Kveta Tue 21-Feb-12 09:44:11

great idea for a campaign, and totally agree with the 'we believe you - I believe you' message.

agree with the myths too - especially 'there are no degrees of rape', and that a rape is a rape, but sometimes can have other crimes on top of it.

It's very sad though that a campaign is needed to encourage people to believe rape victims - rather than a campaign to try and prevent rape occurring. I know the latter has been tried before, but it strikes me as wrong that this is a campaign to support victims of crime rather than prevent occurence of crime - it shouldn't be needed. Unfortunately, it is very necessary though sad

SardineQueen Tue 21-Feb-12 09:46:52

Very much in support of this campaign and just marking place really, great posts on here smile

mousymouseafraidofdogs Tue 21-Feb-12 09:48:17

valar that is shocking regarding the courts. did the rapist get convicted in your case?

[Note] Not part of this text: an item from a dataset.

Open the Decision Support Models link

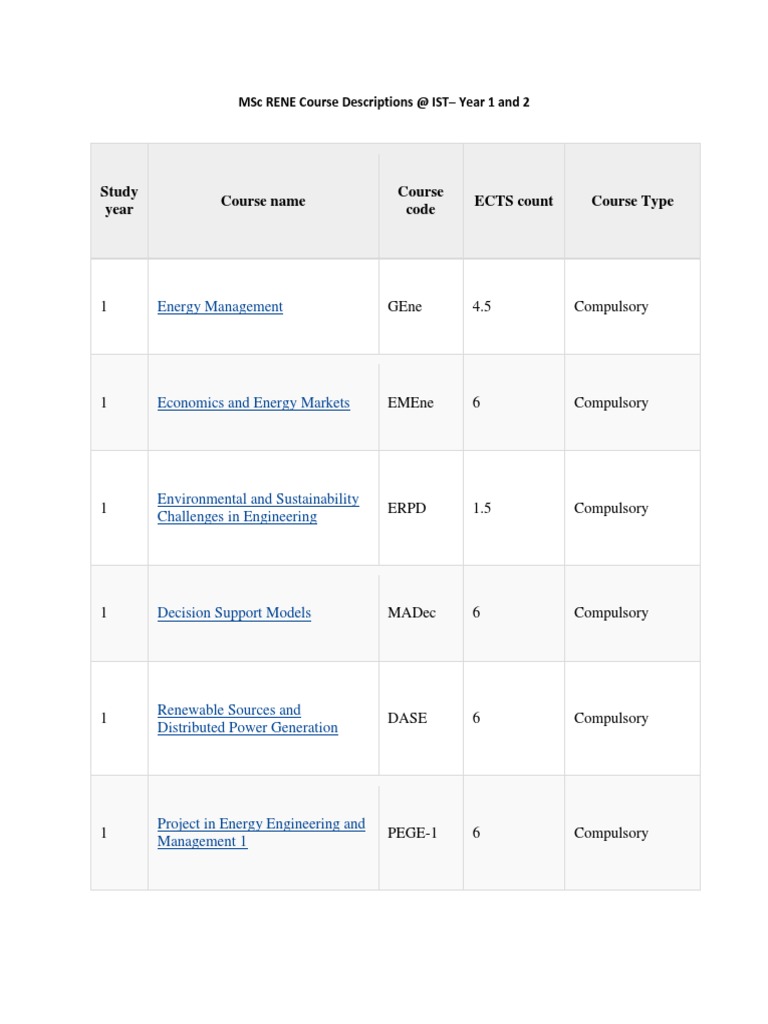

sadly not mouse. I argued for hours that she had made it clear she wanted to stop. But it was a date rape. She had initially agreed to kissing/cuddling etc.
They held her underwear up as evidence to prove that she was "intending for sex" simply because they weren't giant white things.

i felt sick the entire time.

Eventually i got a bit of a telling off for wasting everyones time and i am ashamed to say that i agreed to vote not guilty. sad

That poor womans face haunts me still. I can only hope that my voluntary work with Rape crisis has in some part made up for that.